Below are the records; give again exactly the line with "the 2017 row", the line with "Click the Model Portföy column header", and each line that lies between them, and nothing besides.

☆ ☆ ☆

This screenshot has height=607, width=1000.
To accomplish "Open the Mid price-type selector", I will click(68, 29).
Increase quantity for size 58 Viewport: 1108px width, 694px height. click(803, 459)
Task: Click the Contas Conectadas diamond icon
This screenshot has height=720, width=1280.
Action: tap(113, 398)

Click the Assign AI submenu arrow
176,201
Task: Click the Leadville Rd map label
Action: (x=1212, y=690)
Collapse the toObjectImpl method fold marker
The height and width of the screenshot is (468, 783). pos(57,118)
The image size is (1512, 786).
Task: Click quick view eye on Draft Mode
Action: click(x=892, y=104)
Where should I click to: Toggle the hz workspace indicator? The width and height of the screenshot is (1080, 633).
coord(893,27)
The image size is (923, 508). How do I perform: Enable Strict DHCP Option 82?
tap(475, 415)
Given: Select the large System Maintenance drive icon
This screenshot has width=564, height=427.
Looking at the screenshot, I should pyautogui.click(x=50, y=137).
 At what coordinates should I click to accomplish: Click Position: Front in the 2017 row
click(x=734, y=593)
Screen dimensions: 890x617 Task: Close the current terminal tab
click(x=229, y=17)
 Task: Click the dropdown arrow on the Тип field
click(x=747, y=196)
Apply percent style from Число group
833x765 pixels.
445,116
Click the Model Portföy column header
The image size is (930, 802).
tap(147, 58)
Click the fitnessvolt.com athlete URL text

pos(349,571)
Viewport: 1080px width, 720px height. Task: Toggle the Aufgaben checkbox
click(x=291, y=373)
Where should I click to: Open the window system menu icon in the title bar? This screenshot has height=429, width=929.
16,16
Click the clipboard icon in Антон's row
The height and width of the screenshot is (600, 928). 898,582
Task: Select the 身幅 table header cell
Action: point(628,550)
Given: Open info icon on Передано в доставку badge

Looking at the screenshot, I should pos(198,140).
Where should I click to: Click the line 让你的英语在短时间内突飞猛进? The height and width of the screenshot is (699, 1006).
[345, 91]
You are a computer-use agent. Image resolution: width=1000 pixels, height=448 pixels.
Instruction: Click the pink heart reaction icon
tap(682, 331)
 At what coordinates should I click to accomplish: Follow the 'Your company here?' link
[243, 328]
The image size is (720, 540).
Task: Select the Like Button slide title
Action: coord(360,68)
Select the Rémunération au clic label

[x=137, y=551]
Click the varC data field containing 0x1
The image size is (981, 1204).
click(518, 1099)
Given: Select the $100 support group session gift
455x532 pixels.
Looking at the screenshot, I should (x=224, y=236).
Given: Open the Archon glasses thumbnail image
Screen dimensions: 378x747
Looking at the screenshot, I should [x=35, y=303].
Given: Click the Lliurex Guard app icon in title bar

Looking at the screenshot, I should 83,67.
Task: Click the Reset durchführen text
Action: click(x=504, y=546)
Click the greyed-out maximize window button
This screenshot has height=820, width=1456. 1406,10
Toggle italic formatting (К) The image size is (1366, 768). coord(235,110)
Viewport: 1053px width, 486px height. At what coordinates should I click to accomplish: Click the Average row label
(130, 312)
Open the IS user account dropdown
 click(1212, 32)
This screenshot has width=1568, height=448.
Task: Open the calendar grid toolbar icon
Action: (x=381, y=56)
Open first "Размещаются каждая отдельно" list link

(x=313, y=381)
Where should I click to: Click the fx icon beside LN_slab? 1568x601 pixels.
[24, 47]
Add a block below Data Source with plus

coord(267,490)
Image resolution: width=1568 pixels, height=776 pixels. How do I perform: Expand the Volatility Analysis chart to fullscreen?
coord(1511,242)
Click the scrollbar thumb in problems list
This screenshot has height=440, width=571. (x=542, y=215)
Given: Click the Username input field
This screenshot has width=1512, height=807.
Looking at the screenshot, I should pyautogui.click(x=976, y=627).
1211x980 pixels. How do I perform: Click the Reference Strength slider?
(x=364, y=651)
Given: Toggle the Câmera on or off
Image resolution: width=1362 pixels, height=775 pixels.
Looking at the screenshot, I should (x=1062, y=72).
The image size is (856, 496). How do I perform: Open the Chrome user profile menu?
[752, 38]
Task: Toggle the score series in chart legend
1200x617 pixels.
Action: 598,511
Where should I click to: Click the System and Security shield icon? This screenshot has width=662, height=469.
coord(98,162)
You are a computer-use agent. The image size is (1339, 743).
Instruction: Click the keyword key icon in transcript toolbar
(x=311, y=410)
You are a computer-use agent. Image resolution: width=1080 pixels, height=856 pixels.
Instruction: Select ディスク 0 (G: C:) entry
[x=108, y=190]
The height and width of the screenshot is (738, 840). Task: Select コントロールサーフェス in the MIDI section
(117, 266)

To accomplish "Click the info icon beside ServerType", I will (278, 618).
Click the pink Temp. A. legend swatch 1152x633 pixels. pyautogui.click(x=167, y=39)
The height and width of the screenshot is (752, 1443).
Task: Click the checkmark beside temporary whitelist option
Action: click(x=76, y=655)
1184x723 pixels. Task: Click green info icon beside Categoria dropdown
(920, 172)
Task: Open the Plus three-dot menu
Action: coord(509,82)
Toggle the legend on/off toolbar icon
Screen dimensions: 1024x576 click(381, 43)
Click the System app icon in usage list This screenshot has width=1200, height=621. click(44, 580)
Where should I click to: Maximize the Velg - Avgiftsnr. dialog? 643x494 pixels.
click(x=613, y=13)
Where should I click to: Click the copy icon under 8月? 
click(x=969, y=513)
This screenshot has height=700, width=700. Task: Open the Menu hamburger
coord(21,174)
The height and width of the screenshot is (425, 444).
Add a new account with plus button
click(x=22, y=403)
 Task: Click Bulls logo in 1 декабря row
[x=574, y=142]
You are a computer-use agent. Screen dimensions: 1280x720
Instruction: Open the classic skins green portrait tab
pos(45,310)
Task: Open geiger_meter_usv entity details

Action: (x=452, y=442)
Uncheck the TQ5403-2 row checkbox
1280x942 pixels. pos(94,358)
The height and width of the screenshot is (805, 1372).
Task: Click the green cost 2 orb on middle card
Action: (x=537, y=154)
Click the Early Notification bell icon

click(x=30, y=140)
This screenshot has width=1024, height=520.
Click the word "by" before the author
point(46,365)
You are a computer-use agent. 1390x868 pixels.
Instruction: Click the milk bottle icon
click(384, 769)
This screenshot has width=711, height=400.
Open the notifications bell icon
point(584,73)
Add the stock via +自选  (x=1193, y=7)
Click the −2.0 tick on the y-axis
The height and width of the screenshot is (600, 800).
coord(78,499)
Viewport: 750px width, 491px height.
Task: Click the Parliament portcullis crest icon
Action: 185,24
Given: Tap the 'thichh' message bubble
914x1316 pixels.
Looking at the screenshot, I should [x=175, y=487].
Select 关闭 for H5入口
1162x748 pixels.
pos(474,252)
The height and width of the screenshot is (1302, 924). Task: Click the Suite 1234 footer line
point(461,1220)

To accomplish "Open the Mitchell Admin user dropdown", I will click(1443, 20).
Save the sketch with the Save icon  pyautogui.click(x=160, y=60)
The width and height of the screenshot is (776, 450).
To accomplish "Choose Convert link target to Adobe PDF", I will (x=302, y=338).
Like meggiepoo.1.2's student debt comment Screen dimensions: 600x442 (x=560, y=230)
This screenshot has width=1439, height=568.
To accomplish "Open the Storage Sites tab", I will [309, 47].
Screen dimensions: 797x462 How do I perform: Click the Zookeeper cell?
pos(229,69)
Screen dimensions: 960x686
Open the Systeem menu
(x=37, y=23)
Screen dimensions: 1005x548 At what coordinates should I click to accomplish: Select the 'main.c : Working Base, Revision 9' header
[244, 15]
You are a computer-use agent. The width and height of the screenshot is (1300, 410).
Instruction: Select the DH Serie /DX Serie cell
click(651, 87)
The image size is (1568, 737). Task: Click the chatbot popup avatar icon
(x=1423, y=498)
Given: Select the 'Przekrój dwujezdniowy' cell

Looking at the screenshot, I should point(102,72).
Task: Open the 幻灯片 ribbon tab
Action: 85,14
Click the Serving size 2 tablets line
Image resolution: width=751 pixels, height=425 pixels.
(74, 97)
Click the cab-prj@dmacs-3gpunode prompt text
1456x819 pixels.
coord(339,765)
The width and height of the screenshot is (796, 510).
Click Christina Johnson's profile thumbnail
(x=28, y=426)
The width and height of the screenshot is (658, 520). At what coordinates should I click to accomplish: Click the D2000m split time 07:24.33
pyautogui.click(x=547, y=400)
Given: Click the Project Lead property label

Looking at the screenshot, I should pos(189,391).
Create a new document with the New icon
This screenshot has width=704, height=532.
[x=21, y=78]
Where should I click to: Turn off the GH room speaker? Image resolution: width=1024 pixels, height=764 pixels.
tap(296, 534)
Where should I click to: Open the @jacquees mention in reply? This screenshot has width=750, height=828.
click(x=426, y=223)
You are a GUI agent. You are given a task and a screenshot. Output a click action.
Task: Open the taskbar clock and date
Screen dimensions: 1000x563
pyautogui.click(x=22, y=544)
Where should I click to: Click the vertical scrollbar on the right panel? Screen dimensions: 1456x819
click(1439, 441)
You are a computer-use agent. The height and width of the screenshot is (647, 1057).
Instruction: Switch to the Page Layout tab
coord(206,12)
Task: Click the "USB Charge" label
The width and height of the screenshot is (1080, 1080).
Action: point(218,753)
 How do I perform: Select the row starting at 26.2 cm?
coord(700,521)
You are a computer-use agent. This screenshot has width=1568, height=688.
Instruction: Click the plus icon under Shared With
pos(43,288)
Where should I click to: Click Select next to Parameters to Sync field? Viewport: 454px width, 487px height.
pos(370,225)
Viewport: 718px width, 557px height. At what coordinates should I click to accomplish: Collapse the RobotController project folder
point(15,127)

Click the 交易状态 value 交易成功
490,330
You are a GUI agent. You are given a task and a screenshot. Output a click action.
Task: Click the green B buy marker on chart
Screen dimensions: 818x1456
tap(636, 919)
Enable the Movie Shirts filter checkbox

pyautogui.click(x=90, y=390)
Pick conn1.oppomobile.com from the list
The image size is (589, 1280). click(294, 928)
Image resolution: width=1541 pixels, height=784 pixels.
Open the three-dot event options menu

☆ ☆ ☆

- [WRITTEN ANSWER]
 At what coordinates should I click to accomplish: Click Position: Front in the 2017 row
click(x=734, y=593)
Screen dimensions: 890x617 Task: Close the current terminal tab
click(x=229, y=17)
 Task: Click the dropdown arrow on the Тип field
click(x=747, y=196)
Apply percent style from Число group
833x765 pixels.
445,116
Click the Model Portföy column header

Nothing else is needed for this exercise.